Burns and Allen Research Institute, Division of Endocrinology, Diabetes and Metabolism, Cedars-Sinai Medical Center, University of California, Los Angeles, School of Medicine, Los Angeles, California 90048

Address all correspondence and requests for reprints to: Martin Hewison, Division of Endocrinology, Diabetes and Metabolism, Cedars-Sinai Medical Center, Los Angeles, California 90048. E-mail: martin.hewison{at}cshs.org

The cytochrome P450 25-hydroxyvitamin D₃-1-hydroxylase (CYP27b1) plays a pivotal role in vitamin D physiology by catalyzing synthesis of active 1,25-dihydroxyvitamin D₃ [1,25(OH)₂D₃]. In common with other P450s, CYP27b1 is known to exhibit alternative splicing.

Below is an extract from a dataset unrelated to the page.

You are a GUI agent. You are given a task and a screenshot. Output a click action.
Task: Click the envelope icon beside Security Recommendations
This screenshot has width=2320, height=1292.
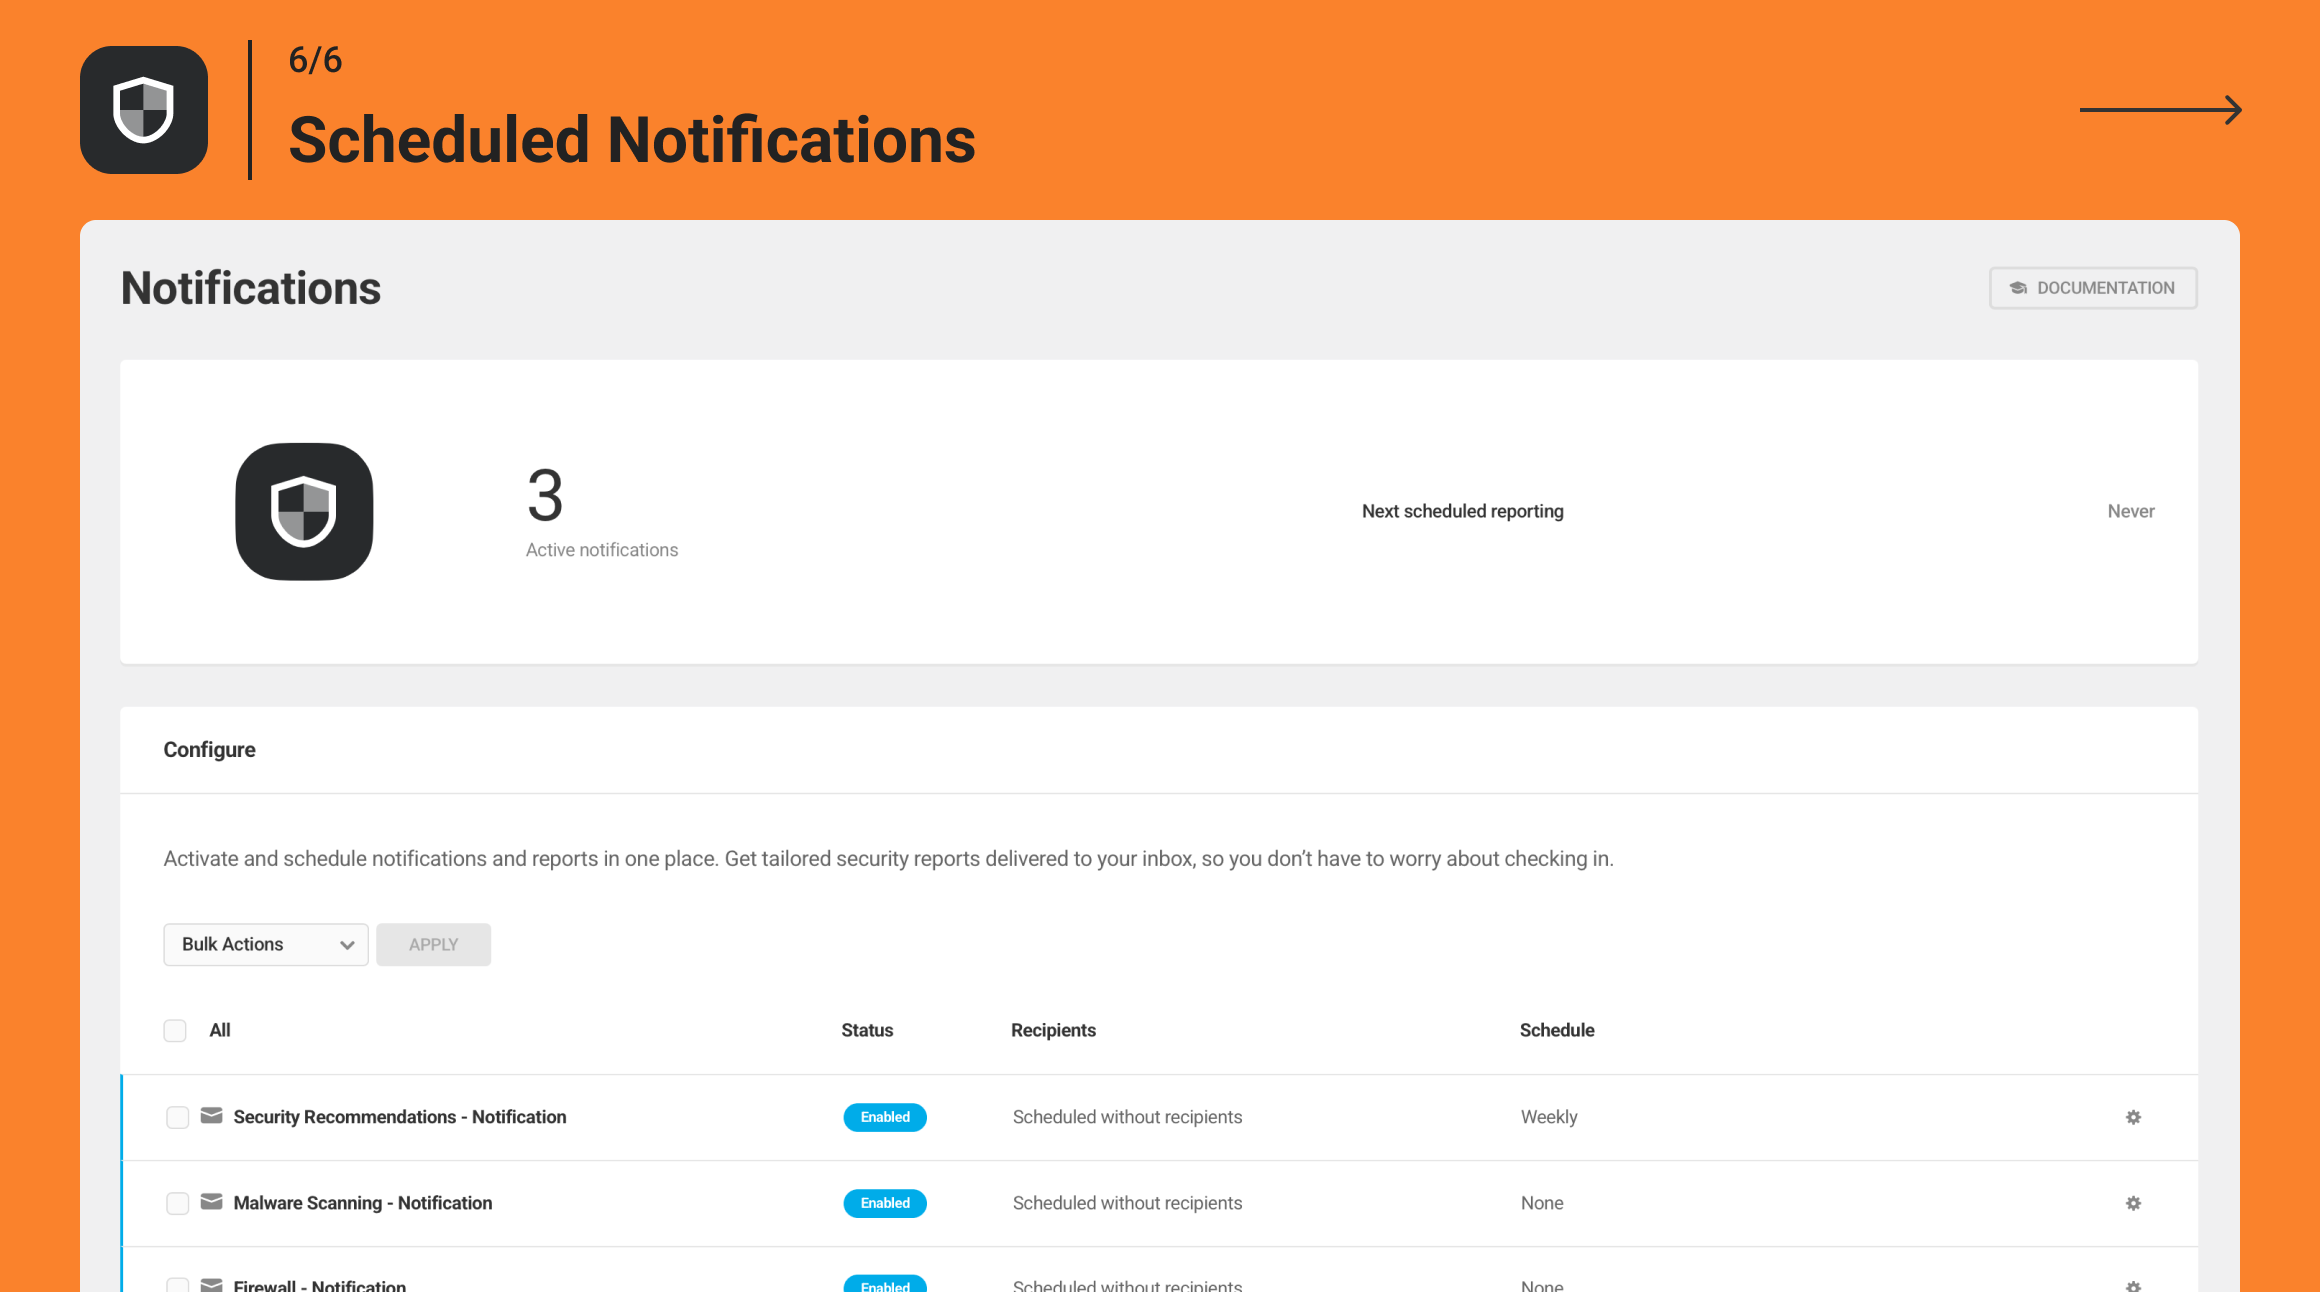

Here we have cloned and sequenced several novel intron 2-containing, noncoding splice variant mRNAs for CYP27b1 in 1,25(OH)₂D₃-producing HKC-8 human proximal tubule and THP-1 monocytic cells. Regulation of 1,25(OH)₂D₃ synthesis in these cell lines by calciotropic and noncalciotropic factors was associated with altered expression of the CYP27b1 splice variants. To assess the functional significance of this, HKC-8 cells were transfected with short hairpin RNA (shRNA) to inhibit mRNAs containing sequences from intron 2. This resulted in a significant increase in the expression of CYP27b1 protein and synthesis of 1,25(OH)₂D₃ by HKC-8 cells compared with control cells for two different intron 2-containing shRNAs (both P < 0.001). shRNA to intron 2 had no significant effect on the levels of wild-type CYP27b1 mRNA, suggesting a posttranscriptional mechanism of action. By contrast, shRNA to wild-type CYP27b1 suppressed transcription and activity of the enzyme by 70 and 31%, respectively (both P < 0.01). These data indicate that noncoding splice variants of CYP27b1 are functionally active and may play a significant role in the regulation of 1,25(OH)₂D₃ synthesis during normal physiology.